Let's take a little leap back in time. In 2017, the Metropolitan Museum of Art Costume Institute's annual exhibition was titled Rei Kawakubo/Comme des Garçons: Art of the In-Between, and because of that, the Met Gala theme was dedicated to the works of Rei Kawakubo, the enigmatic designer behind the Japanese brand's success. Too bad, however, that on that occasion only a dozen guests chose her creations; the others opted for easier and more immediate declinations of the brand's topoi, such as asymmetries and extreme widths. Impossible not to remember Rihanna with a model from the FW2016 collection made with floral fabrics from a Lyon Haute Couture factory, arranged like so many colorful petals or Michèle Lamy alongside Rick Owens wrapped in an oversized red dress. Other names who dared CdG outfits included Tracee Ellis RossAnna VreelandStella Tennant e Helen Lasichanh, Pharrell Williams' wife. Thinking back today, it comes naturally to wonder why so few people wore Kawakubo's garments at an event dedicated to her. The answer is that the designer's fashion is certainly revolutionary and creative, but also rigorous, subversive, unconventional and extreme. Comme des Garçons' lexicon is made up of cocooning clothes, three-dimensional and asymmetrical silhouettes, unpredictable and sculptural juxtapositions of volumes and shapes, materials, and color contrasts that distort the body, playing with solids and voids, concave and convex as in the iconic SS1997 Lumps and Bumps collection. This continual deconstruction, construction, and alteration of shapes and bodies is difficult, difficult to understand, and often difficult to wear. Why would a celebrity who has spent months guzzling detox drinks and doing Pilates hide hard-won shapes in Kawakubo's enveloping, cryptic creation? So for a long time the only people to indulge were fans like Michelle Elie, who boasts a treasure trove of more than 70 archival CdG looks, or eccentric intellectuals like fashion journalist Lynn Yaeger.
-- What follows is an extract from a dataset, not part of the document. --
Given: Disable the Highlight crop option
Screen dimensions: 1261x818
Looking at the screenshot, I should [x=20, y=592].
Now, however, it seems things are changing and the it-girls of the moment are reaching out to the Comme des Garçons archive, albeit starting with the less complex garments. Both Kylie Jenner and Iris Law, for example, have drawn on the FW2007 collection for some of their latest outfits. Last August, the former chose a fuchsia top decorated with black ostrich feathers and two three-dimensional trompe l'oeil hands clasped across her chest and around her stomach, paired with a black miniskirt with the same hands on the hips. The second, on the other hand, opted for similar but total black looks from the One Of A Kind archive. "I've been dreaming of wearing this look from a collection I've admired for so many years," Iris wrote on Instagram, proving that even CdG can have appeal on Gen Z and can be worn in a current, even sexy way. Bella Hadid also followed the example of the two celebrities. The model is known for her passion for vintage and has chosen CdG on several occasions, both in her private life and for social events. She wore a checkered dress from the spring/summer 1997 collection among the lawns of her family home in the countryside, a sweater on a stroll through NY, a midi skirt for her granddaughter Khai's first birthday party, and, during PFW, a Comme des Garçons sweater from 2008, featuring cut-outs and ruffles, paired with a black leather midi skirt from Balenciaga, Le Cagole bag, and Nike Air sneakers. The next step? Sporting a sculptural Rei Kawakubo creation on a major red carpet. Will it be Bella or will it be Kylie who dares with a CdG outfit, ferrying the brand to a wider audience who, following their example, will make the brand back among contemporary trends?